Amandine Buchard earned silver in Judo in Tokyo. The goal in 2024 is gold with the Games on home ground. | Photo by Leon Neal/Getty Images

Name: Amadine Bouchard
Country: France
Sport: Judo, 52kg
Previous Olympic experience: Tokyo 2021
Social Media: Instagram

Who is Amandine Buchard?

The French judoka won a silver medal in the half-lightweight (52kg) class in Tokyo and was part of France’s gold medal-winning mixed team event squad three years ago. Her Olympic triumph came weeks after publicly coming out as a lesbian on a French documentary film during Pride month in 2021.

“I am good in my life, I am good in my sport, I accept myself,” Buchard said then.

The 28-year-old two-time European champion now eyes a prize that has eluded her since winning a junior world title 10-years ago, an individual gold at a world championships or Olympic Games. The Olympic gold is up for grabs in her hometown in 2024. Buchard grew up in a suburb of Paris.

In the midst of a chase for gold, Buchard revealed in January that she withdrew from a February International Judo Federation Grand Slam event in Paris because she saw signs of what could derail the chase: Burnout.

“Having the chance to participate in the Games in Paris is an incredible opportunity,” she said in a January interview with Agence France-Presse and Ouest-France. “To be selected in a world where the competition is also enormous, but it’s a funnel.”

In 2023, Buchard pushed through a demand pre-Olympic training and competition schedule. She won the European title, grabbed an IJF World Masters event win and an IJF grand slam win, yet with 2024 looming she decided that she needed to get away from judo after grueling off-season training session in Japan.

She recalled the strain of wanting the Olympics and trying cut weight to earn a place in the games at 48kg in 2016. The mental distress ruined a chance to reach the Olympics in Rio and she didn’t want a repeat to wreck a chance at Olympic glory at home.

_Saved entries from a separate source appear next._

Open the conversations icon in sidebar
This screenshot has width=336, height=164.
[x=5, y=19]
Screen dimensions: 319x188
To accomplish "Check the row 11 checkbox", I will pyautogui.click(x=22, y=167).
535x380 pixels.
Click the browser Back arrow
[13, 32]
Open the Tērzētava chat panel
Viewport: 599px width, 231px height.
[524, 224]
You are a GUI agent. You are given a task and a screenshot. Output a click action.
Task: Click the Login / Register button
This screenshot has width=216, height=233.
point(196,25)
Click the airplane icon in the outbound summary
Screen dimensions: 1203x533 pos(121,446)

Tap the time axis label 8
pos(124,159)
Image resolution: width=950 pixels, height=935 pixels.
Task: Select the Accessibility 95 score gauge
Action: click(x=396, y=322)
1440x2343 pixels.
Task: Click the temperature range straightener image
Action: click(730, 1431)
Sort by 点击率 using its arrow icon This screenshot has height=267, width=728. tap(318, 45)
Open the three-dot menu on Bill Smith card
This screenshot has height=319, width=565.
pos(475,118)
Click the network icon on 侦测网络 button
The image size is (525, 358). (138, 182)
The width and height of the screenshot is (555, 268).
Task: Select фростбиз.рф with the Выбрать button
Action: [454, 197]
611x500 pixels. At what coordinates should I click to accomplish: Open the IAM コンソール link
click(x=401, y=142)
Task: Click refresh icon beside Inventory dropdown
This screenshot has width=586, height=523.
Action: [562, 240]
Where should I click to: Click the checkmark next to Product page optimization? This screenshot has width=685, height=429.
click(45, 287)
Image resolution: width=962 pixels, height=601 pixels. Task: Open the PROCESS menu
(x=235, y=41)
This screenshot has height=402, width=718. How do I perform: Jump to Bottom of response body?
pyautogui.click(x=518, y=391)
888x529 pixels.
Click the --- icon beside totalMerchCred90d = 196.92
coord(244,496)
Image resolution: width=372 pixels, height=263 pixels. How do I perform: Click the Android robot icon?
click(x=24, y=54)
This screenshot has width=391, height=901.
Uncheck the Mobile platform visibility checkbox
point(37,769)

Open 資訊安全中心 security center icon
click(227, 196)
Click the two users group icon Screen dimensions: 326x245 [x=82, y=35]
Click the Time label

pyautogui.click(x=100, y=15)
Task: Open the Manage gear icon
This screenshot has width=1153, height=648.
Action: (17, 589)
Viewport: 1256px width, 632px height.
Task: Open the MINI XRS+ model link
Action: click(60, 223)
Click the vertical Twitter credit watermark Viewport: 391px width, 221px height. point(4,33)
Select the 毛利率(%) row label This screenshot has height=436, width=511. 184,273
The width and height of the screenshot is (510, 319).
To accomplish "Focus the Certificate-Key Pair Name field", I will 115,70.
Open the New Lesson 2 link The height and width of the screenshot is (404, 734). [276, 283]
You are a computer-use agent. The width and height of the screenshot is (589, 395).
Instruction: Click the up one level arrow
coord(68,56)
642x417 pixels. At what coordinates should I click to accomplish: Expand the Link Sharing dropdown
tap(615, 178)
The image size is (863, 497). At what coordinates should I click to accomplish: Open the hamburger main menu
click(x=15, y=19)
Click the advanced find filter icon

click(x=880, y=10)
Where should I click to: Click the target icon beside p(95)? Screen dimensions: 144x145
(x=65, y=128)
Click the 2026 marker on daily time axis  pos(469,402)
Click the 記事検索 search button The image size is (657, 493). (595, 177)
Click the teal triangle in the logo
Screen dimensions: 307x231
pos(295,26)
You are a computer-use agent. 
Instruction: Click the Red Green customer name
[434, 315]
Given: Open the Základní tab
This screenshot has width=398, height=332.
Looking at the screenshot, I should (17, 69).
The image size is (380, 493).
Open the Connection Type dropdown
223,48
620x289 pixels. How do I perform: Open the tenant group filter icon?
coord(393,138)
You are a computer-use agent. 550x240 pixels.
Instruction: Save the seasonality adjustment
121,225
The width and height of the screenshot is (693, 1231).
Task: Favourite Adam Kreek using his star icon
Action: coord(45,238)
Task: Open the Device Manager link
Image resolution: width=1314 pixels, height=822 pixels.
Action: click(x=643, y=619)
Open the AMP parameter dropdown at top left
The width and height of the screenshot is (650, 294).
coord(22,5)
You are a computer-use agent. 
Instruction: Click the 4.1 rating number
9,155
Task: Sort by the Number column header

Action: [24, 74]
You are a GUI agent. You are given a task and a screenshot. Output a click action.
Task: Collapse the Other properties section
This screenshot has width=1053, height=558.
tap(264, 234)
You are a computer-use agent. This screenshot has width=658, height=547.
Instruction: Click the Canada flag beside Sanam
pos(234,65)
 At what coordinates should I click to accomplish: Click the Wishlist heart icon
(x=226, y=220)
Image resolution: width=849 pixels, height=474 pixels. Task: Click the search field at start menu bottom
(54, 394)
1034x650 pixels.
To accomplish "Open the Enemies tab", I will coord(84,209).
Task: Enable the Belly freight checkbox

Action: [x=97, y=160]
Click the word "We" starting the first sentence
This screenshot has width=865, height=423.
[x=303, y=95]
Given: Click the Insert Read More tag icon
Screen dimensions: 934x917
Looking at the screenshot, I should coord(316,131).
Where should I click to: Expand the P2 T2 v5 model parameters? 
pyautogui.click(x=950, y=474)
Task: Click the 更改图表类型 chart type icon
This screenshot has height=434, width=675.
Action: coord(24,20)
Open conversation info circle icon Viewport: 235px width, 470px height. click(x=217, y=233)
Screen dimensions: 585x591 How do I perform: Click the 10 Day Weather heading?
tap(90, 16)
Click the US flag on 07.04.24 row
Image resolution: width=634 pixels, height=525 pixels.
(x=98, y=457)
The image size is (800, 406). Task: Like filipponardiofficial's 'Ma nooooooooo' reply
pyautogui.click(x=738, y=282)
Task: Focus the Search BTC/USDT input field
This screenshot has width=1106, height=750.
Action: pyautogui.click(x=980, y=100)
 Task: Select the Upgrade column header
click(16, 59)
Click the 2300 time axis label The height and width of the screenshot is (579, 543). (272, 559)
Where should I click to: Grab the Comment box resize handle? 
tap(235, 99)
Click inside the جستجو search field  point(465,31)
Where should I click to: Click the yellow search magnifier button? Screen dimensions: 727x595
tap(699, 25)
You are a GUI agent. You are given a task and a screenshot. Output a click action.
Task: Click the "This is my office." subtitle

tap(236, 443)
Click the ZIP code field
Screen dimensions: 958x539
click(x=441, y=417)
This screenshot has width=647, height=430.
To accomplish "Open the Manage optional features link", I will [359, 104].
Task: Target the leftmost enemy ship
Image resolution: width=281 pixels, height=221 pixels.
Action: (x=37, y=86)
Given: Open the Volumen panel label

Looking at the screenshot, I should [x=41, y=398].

“I didn’t want to reach a stage where I no longer wanted to put on a kimono. That would have been a point of no return, it could have destroyed me entirely,” she recalled. “I distanced myself. I’ve been training for years in the same place, with the same people, the same pressure. There, by changing my daily life, it was a way of breathing new life into my sport.”

Coming off a break from judo, Buchard (2nd from right) is returning to form, including a world championship bronze in May (Photo by Francois Nel/Getty Images)

Amandine Buchard at the Paris Summer Olympics

The retreat and recharge paid an immediate dividend. Buchard returned to competition in March at the IJF Grand Slam event in Tashkent, Uzbekistan, and roared as the top seed to a final where she defeated Uzbek upstart Gulkhayo Juraeva who made a Cinderella run from the 20th seed.

“I was happy to win today,” Buchard said after winning the final in Tashkent. “But I am also happy that my process is coming up step by step.”

Buchard is ranked fourth the world in her weight class. She trails current world rankings leader Diyora Keldiyorova of Uzbekistan, who lost in the IJF world championship final to second-ranked Odette Giuffrida in May. Giuffrida took down Buchard in semifinals and worlds, and Buchard fought to a bronze medal.

Also looming is world No. 3 Distria Krasniqi of Kosovo, who won gold at the European championships, and defending 52kg Olympic gold medalist Japan’s Uta Abe is ninth-ranked, but expected to be in Paris.

In Tokyo, Buchard lost to Abe the gold medal final match and some analyst predict that may meet again for the gold in 2024. This time however, Buchard would have the home mat advantage.